Yes. I mean I think that study is going well. According to plan, we -- as Andy has said, we expect to have data from that study in the middle of next year. 119 patients were enrolled in that study. Most of these patients have completed the treatment. I think we have around about 16 continuing in the study at the moment. Dropout rates have been relatively low.

And as we've said before, I mean, I think we saw when patients were coming in, that one of the main reasons patients weren't getting in was because they weren't meeting the proteinuria requirements, and we can see why now. That's reflected in the sustained improvement in proteinuria that we saw in the second year of follow-up in the main study, so that then translated through to fewer patients being able to get into the open-label study.

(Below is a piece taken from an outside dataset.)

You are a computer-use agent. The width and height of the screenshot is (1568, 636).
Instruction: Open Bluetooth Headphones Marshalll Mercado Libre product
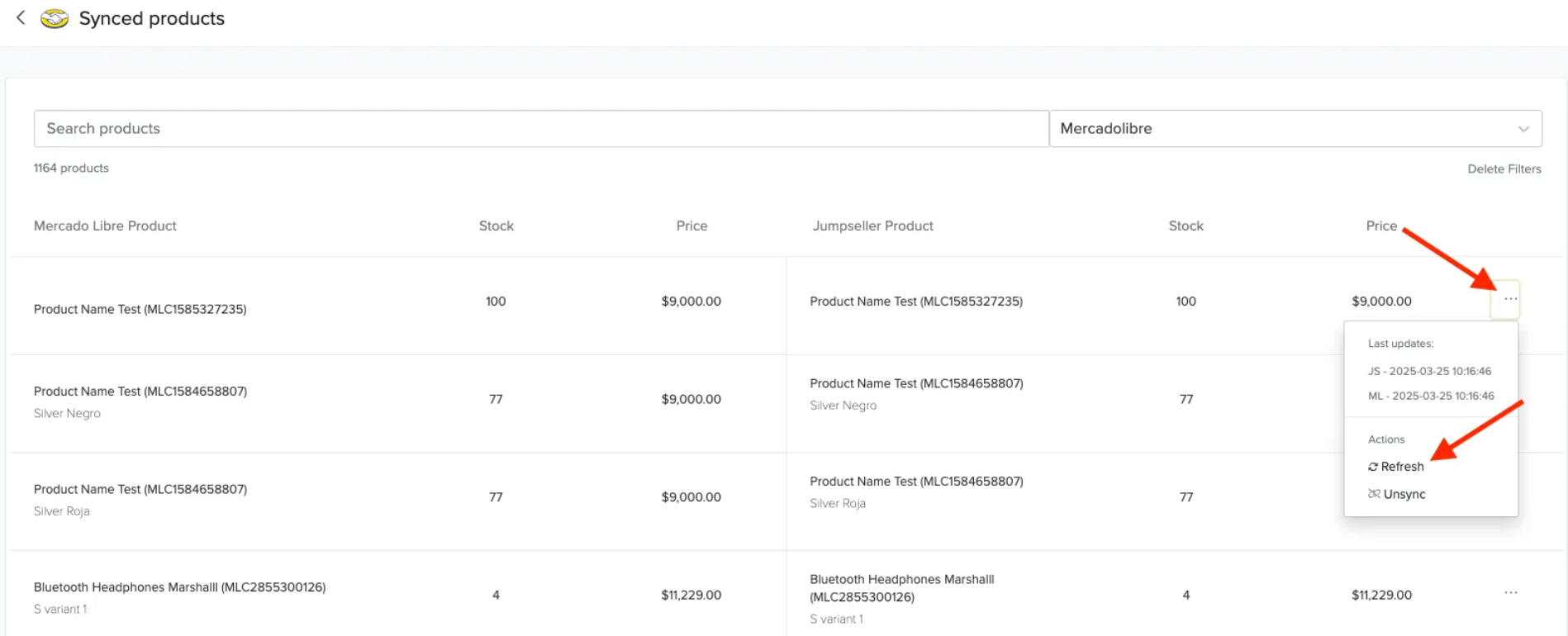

But I think that study is, as I say, to reiterate, it's going well. We expect data to come out in the middle of next year, and I think that will be very important information to help us understand the potential benefits of the second course of treatment.

But to be clear, obviously, that is still blinded and it's -- so we have no insights into any data or readouts or anything such.

There are no more questions at this time. So I hand the conference back to speakers for any closing comments.

Thank you very much. Thank you for the questions. Thank you for listening to our Q2 report. We look forward to speaking to you again when we report our third quarter.